Below is a brief overview of the complex mechanism of Blockchain. Blockchain software automates most of the procedure:
Step 1. Recording a Transaction
A Blockchain transaction reflects the movement of physical or digital assets from one party to another in the Blockchain network. It is recorded as a block of data and may include the following information:
- Who participated in the transaction?
- What happened during the transaction?
- When was the transaction conducted?
- Where was the transaction conducted?
- What were the reasons for the transaction?
- How many assets were transferred?
- How many preconditions were fulfilled during the transaction?

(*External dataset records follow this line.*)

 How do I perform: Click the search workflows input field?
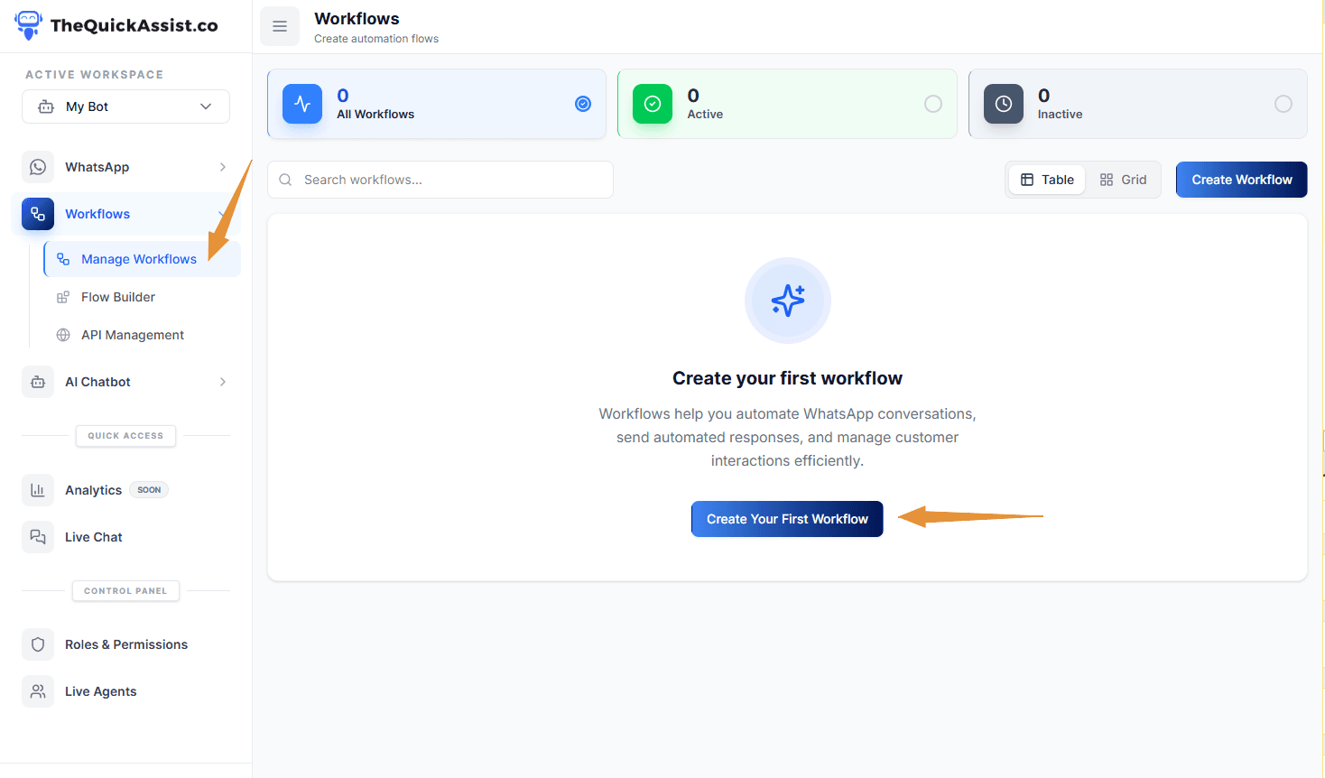click(x=440, y=179)
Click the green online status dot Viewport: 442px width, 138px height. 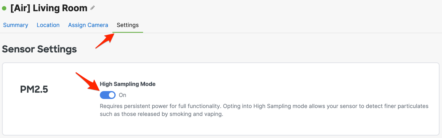[x=4, y=8]
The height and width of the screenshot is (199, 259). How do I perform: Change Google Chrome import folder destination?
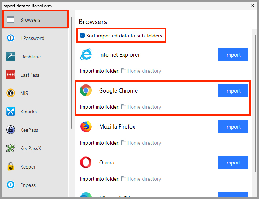point(141,107)
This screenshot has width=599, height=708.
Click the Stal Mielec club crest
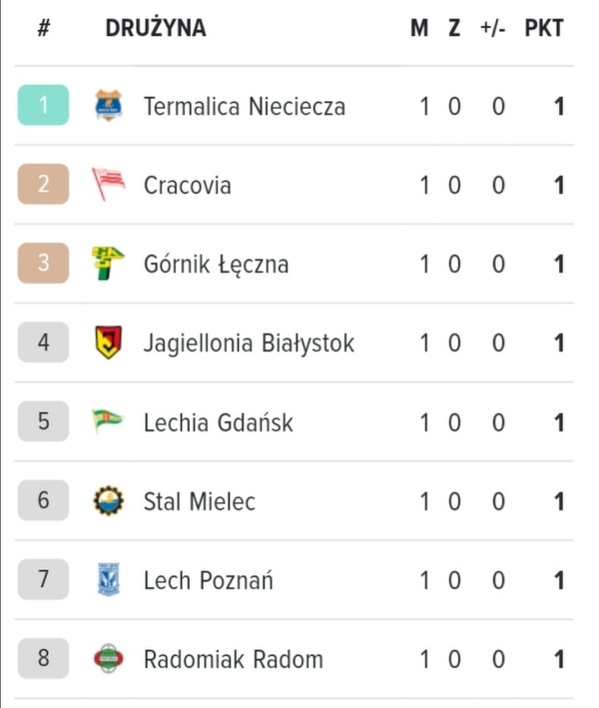click(107, 500)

Step 2. Reaching consensus
The majority of participants in a distributed blockchain network must confirm that the recorded transaction is valid. Depending on the type of network, the rules of agreement may vary, but they are usually established at the beginning of the procedure.
Step 3. Block chaining
When participants reach consensus, transactions in the blockchain are recorded in blocks, which are equivalent to pages in a ledger. Along with the transactions, a cryptographic hash is added to the new block. The hash acts as a chain linking the blocks together. If the contents of a block are intentionally or accidentally changed, the hash value also changes, which helps to detect data tampering.
Thus, blocks and chains are securely linked, and editing them is impossible. Each additional block strengthens the verification of the previous block and, consequently, the entire blockchain. This principle is similar to building a tower out of wooden blocks. Blocks can only be stacked on top, and if one block is removed from the middle, the entire tower will collapse.
Step 4. Shared access to the registry
The system distributes the latest copy of the central registry to all participants.